Mohammed Brihmi est un homme discret, réservé et humble. Il n'a pas besoin de se raconter, parce que son parcours parle pour lui.
Le Canada, l'Ontario plus particulièrement, l'Etat où ce quinquagénaire a élu domicile depuis plus de trois décennies, l'a adopté au point d l'élire juge de paix. Mohammed Brihmi est comme le disait très justement Albert Camus : « plus un homme par ce qu'il tait que par ce qu'il dit ». Dans son cas ceci est d'autant plus vrai qu'il est juge de paix et que le devoir de réserve est une règle d'or qu'il ne peut franchir. L'éthique est d'ailleurs intrinsèque à la personnalité de cet homme. C'est une philosophie et cela se voit.
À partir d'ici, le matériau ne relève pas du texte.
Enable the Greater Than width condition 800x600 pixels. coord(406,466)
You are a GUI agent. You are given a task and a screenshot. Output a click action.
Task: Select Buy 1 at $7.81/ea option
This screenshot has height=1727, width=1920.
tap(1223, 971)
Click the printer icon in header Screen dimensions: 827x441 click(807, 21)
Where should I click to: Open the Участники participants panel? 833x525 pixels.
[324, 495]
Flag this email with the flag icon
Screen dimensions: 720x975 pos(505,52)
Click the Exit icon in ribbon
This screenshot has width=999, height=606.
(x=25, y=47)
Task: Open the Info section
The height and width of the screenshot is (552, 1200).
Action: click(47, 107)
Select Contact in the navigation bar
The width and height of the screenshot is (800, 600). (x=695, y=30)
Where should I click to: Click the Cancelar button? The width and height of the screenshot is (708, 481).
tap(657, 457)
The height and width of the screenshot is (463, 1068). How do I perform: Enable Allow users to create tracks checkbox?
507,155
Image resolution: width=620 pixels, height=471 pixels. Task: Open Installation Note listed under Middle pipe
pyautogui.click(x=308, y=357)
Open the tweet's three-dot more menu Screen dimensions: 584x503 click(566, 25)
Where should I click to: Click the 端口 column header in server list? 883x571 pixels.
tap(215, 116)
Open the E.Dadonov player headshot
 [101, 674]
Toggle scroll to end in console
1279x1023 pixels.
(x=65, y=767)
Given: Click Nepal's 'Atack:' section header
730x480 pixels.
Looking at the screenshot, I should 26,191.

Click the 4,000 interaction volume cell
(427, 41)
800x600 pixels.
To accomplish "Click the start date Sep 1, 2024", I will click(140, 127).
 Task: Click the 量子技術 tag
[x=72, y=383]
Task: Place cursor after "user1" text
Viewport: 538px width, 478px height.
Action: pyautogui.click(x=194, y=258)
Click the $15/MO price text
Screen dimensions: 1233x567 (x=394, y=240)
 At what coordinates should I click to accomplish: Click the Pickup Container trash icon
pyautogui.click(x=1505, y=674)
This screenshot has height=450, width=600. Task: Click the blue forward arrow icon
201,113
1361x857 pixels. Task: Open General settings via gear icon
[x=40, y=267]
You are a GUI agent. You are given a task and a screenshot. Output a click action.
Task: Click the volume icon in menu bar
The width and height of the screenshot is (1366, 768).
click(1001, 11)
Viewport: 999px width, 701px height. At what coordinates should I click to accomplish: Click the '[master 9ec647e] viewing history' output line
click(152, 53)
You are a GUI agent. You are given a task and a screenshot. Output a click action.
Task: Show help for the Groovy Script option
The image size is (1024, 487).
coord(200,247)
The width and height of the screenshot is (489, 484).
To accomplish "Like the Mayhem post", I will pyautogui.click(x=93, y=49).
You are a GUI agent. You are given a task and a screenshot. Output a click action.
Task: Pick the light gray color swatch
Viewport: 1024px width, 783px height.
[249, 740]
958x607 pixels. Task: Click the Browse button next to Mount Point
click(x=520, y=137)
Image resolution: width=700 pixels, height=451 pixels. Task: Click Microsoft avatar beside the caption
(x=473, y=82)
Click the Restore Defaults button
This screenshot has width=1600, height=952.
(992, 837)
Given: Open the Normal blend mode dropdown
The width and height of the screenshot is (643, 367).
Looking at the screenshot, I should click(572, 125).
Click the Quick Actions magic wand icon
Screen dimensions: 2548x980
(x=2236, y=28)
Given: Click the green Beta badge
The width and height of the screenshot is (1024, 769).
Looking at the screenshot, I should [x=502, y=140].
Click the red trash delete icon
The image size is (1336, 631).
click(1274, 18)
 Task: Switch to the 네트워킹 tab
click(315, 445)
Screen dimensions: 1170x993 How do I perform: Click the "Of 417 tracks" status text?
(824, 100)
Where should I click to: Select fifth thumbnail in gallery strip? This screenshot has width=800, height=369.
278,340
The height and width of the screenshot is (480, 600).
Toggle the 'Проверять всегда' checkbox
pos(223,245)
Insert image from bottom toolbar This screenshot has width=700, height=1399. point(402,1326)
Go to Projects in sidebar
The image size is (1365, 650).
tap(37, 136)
Calme, pondéré, il sait ce que parler veut dire : en dire assez sans jamais en dire trop. Car, bien que discret, Mohammed Brihmi sait qu'il n'est pas un inconnu ni dans son pays d'adoption ni au Maroc, son pays d'origine.
L'homme que nous rencontrons, à Rabat, n'a aucun mal à rappeler ses origines modestes à Salé. Ou plutôt à « Hssein », devenue la nouvelle Salé (Salaa eljadida). Il aime à rappeler qu'il est un fils de la terre, parce qu'à l'époque il vivait dans un go between citadin et paysan : « J'ai grandi à Salé, mais je suis fier de ce que je suis, je n'ai jamais voulu m'approprier une identité qui n'était pas la mienne » nous déclare M.Brihmi qui ajoute que cette attache à la terre a été sa « sa force et un élément fondateur ».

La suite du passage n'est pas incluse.